About this task:
Work out how many lines of the listing hold "computer", then state only that count.

::::::

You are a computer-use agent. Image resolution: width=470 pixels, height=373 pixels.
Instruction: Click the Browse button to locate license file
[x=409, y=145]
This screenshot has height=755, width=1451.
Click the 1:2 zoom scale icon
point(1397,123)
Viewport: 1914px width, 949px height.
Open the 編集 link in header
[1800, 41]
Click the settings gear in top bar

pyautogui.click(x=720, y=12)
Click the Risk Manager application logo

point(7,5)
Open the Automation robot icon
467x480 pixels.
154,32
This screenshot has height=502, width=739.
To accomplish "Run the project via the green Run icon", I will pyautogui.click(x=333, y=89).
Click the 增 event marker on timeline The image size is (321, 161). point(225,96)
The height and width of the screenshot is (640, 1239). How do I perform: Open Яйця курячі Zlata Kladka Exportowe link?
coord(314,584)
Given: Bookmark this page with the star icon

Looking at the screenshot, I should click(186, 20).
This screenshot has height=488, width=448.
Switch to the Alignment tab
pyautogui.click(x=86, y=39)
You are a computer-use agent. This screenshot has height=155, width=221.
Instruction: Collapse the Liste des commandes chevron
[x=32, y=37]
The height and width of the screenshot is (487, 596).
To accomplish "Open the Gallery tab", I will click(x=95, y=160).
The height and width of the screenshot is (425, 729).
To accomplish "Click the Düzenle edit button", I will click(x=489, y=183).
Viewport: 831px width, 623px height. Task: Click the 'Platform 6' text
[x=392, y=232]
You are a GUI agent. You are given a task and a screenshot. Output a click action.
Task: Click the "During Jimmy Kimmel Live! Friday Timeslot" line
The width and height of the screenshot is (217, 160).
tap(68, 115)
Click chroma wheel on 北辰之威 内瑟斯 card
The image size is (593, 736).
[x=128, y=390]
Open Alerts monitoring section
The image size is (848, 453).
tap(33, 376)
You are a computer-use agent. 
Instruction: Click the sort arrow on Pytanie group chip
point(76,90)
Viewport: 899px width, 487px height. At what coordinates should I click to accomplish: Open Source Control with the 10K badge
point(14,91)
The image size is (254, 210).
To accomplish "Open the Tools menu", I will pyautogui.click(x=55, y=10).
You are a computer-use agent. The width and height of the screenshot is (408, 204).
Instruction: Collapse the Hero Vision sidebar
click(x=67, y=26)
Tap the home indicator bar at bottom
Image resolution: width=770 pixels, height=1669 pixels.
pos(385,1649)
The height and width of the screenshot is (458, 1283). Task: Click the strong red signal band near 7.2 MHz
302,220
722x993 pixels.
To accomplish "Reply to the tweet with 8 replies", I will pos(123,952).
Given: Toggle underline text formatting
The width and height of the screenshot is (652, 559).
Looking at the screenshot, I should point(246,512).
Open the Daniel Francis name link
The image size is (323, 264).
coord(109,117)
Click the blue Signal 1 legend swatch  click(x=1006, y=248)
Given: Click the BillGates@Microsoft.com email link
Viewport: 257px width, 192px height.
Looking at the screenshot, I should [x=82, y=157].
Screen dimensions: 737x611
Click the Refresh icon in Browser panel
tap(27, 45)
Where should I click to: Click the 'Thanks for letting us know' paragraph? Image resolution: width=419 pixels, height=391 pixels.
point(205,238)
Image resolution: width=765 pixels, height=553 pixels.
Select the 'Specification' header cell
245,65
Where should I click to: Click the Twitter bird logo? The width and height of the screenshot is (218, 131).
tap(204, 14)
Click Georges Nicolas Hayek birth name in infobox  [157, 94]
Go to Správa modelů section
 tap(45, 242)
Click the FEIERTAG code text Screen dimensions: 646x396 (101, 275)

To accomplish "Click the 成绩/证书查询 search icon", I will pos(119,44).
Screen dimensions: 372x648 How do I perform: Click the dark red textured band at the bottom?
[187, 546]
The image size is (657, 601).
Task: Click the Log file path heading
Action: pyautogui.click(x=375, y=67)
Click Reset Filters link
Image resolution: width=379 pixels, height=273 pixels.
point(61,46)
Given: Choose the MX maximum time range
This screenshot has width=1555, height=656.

::::::

Finished exercise:
4